(Stored items)

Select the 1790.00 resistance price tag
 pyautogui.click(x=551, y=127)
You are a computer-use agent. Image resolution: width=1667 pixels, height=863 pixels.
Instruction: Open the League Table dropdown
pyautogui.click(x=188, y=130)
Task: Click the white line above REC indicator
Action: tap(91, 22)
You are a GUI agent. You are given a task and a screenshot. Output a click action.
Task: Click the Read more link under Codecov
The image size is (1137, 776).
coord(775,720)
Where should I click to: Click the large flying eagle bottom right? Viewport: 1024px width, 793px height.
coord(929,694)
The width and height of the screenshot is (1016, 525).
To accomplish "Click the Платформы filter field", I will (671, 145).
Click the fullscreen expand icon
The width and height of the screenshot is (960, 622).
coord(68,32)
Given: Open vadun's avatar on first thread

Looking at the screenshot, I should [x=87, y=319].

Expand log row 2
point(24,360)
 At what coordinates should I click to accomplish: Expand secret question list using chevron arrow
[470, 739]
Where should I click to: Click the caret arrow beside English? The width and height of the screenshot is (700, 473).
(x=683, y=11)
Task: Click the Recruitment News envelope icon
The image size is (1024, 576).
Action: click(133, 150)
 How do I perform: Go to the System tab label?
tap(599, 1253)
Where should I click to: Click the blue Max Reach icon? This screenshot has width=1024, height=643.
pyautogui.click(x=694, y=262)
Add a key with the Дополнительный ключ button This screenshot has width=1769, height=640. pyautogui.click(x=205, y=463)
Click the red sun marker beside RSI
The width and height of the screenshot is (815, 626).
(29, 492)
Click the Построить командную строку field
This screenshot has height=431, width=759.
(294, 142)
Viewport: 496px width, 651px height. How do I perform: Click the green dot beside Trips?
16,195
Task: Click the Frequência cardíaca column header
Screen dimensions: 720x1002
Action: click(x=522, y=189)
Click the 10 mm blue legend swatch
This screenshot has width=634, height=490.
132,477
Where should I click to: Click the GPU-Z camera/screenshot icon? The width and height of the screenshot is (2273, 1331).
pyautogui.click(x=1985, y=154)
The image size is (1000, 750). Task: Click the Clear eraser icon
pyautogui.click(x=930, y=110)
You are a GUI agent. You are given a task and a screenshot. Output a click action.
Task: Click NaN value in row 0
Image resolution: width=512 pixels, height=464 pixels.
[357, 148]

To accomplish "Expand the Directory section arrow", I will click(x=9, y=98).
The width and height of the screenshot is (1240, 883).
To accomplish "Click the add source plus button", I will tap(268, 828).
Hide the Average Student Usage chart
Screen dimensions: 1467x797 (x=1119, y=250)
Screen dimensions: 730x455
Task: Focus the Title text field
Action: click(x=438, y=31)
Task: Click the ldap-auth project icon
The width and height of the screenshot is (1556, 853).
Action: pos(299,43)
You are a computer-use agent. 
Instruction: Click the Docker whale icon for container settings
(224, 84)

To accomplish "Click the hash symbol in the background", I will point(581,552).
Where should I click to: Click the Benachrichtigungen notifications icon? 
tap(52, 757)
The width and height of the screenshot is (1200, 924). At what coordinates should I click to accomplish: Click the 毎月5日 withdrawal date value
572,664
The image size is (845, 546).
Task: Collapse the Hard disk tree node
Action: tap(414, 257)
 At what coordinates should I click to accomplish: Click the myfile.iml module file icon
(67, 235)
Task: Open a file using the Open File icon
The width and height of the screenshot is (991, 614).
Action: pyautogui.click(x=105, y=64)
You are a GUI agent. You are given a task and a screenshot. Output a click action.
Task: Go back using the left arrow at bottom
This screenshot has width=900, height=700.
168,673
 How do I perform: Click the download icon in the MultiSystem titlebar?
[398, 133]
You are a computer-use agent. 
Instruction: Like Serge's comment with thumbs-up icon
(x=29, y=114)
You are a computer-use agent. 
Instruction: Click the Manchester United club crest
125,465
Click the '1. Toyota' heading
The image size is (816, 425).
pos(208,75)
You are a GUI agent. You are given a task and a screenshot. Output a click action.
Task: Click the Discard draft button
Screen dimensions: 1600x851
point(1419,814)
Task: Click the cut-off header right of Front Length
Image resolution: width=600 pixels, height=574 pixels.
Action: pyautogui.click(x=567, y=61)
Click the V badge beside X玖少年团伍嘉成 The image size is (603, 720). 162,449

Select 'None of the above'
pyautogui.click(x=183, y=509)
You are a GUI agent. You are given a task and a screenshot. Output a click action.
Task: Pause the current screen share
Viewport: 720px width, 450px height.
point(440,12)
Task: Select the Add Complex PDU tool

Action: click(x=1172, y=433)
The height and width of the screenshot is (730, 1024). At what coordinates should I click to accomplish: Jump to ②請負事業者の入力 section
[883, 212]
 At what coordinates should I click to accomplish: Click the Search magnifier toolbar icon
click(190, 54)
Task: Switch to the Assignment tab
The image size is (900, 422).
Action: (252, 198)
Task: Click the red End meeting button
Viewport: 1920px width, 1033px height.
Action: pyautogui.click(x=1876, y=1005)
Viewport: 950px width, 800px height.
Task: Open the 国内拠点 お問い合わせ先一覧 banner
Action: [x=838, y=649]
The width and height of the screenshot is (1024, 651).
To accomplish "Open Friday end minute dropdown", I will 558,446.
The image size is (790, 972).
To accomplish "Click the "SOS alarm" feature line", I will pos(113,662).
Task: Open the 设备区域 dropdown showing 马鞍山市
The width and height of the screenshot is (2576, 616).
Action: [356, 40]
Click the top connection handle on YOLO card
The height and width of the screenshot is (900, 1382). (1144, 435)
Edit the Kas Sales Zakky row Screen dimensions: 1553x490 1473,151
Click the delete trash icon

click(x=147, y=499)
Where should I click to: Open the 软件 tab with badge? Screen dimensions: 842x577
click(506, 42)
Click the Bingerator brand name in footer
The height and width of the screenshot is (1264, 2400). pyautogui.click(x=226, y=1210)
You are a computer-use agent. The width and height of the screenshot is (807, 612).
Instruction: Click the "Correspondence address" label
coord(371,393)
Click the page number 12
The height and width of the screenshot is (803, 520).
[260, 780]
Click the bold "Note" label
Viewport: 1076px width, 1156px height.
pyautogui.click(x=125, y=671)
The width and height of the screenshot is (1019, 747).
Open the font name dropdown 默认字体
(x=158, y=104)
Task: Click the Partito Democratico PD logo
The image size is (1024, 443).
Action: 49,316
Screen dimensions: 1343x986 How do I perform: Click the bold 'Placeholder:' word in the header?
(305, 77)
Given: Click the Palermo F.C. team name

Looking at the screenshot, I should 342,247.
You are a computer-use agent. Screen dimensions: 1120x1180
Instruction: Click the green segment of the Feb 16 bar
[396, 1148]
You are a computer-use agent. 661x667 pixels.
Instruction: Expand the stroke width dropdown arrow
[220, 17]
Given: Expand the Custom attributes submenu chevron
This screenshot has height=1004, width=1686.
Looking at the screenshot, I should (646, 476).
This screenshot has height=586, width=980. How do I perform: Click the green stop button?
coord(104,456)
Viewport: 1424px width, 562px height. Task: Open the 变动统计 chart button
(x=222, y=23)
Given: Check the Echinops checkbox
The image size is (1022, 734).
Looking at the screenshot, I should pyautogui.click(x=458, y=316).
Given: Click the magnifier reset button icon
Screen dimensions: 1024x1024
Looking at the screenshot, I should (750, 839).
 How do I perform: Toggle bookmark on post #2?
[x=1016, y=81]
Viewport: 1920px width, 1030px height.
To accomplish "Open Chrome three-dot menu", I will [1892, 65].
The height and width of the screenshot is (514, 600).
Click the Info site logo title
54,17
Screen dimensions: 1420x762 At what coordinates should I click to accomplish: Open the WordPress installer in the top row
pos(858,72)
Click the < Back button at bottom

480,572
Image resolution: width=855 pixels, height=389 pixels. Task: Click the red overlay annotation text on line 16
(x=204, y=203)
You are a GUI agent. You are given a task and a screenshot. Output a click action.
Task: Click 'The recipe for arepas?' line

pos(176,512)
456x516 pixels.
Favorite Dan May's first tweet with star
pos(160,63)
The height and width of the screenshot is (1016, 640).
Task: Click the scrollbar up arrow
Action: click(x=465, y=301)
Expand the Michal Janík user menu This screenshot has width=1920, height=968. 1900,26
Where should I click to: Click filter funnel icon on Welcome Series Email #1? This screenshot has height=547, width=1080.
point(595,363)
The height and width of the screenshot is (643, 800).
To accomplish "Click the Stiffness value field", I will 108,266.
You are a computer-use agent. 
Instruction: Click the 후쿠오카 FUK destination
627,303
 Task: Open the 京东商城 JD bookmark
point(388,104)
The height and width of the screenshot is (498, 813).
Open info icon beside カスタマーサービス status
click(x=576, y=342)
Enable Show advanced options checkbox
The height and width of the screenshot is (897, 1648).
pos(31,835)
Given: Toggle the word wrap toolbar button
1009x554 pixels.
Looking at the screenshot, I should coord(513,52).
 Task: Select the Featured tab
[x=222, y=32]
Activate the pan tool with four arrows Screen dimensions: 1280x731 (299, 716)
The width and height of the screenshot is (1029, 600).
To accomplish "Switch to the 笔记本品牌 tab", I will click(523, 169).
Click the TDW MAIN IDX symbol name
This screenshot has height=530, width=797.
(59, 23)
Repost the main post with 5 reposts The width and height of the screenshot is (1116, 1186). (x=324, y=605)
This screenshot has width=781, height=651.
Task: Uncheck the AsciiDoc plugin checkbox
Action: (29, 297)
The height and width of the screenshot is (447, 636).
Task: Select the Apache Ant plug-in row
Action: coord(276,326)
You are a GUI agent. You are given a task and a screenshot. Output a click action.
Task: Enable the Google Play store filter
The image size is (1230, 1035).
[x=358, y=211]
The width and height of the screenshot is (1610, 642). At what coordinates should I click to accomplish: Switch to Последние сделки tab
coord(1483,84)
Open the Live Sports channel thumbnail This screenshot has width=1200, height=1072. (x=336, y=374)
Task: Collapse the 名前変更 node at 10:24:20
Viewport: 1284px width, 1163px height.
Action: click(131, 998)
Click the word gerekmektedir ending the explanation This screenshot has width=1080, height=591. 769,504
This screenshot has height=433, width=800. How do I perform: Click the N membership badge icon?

Problem description
Give back the records above exactly, limited to the lines between the one holding "The image size is (1137, 776)." and the one holding "The width and height of the screenshot is (1016, 525).", inclusive.

Response to the exercise
The image size is (1137, 776).
coord(775,720)
Where should I click to: Click the large flying eagle bottom right? Viewport: 1024px width, 793px height.
coord(929,694)
The width and height of the screenshot is (1016, 525).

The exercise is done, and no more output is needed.